[Records contained in a dataset]
'''
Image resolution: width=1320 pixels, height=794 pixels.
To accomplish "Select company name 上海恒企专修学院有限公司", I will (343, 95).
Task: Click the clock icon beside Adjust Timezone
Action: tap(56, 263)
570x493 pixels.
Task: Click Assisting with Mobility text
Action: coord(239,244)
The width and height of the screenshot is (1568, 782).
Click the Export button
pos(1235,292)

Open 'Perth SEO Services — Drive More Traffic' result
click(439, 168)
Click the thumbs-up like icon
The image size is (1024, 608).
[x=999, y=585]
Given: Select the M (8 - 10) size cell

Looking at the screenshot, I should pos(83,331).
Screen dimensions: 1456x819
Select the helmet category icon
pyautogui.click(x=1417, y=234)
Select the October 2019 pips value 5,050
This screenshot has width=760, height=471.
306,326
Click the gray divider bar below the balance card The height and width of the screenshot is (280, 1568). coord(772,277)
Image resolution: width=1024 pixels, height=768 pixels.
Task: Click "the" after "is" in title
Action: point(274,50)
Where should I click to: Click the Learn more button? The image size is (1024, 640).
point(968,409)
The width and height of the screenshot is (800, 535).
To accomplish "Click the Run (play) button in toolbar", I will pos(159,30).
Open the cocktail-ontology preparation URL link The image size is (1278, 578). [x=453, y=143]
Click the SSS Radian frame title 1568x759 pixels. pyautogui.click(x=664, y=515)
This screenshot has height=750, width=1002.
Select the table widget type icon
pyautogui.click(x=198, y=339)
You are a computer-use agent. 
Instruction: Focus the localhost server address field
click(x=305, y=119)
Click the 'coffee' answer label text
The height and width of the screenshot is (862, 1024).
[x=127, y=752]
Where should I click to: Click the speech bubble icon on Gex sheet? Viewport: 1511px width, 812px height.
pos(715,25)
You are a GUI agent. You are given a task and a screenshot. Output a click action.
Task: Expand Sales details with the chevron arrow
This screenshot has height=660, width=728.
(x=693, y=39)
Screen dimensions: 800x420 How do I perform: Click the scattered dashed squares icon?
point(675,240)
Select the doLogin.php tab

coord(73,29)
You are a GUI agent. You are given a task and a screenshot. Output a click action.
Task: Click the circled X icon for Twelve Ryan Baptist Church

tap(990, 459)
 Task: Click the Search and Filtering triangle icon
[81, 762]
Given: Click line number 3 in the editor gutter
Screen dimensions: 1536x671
'''
■ Task to complete: The answer is the full set of records above, repeated exactly.

■ Answer for the task:
Image resolution: width=1320 pixels, height=794 pixels.
To accomplish "Select company name 上海恒企专修学院有限公司", I will (343, 95).
Task: Click the clock icon beside Adjust Timezone
Action: tap(56, 263)
570x493 pixels.
Task: Click Assisting with Mobility text
Action: coord(239,244)
The width and height of the screenshot is (1568, 782).
Click the Export button
pos(1235,292)

Open 'Perth SEO Services — Drive More Traffic' result
click(439, 168)
Click the thumbs-up like icon
The image size is (1024, 608).
[x=999, y=585]
Given: Select the M (8 - 10) size cell

Looking at the screenshot, I should pos(83,331).
Screen dimensions: 1456x819
Select the helmet category icon
pyautogui.click(x=1417, y=234)
Select the October 2019 pips value 5,050
This screenshot has width=760, height=471.
306,326
Click the gray divider bar below the balance card The height and width of the screenshot is (280, 1568). coord(772,277)
Image resolution: width=1024 pixels, height=768 pixels.
Task: Click "the" after "is" in title
Action: point(274,50)
Where should I click to: Click the Learn more button? The image size is (1024, 640).
point(968,409)
The width and height of the screenshot is (800, 535).
To accomplish "Click the Run (play) button in toolbar", I will pos(159,30).
Open the cocktail-ontology preparation URL link The image size is (1278, 578). [x=453, y=143]
Click the SSS Radian frame title 1568x759 pixels. pyautogui.click(x=664, y=515)
This screenshot has height=750, width=1002.
Select the table widget type icon
pyautogui.click(x=198, y=339)
You are a computer-use agent. 
Instruction: Focus the localhost server address field
click(x=305, y=119)
Click the 'coffee' answer label text
The height and width of the screenshot is (862, 1024).
[x=127, y=752]
Where should I click to: Click the speech bubble icon on Gex sheet? Viewport: 1511px width, 812px height.
pos(715,25)
You are a GUI agent. You are given a task and a screenshot. Output a click action.
Task: Expand Sales details with the chevron arrow
This screenshot has height=660, width=728.
(x=693, y=39)
Screen dimensions: 800x420 How do I perform: Click the scattered dashed squares icon?
point(675,240)
Select the doLogin.php tab

coord(73,29)
You are a GUI agent. You are given a task and a screenshot. Output a click action.
Task: Click the circled X icon for Twelve Ryan Baptist Church

tap(990, 459)
 Task: Click the Search and Filtering triangle icon
[81, 762]
Given: Click line number 3 in the editor gutter
Screen dimensions: 1536x671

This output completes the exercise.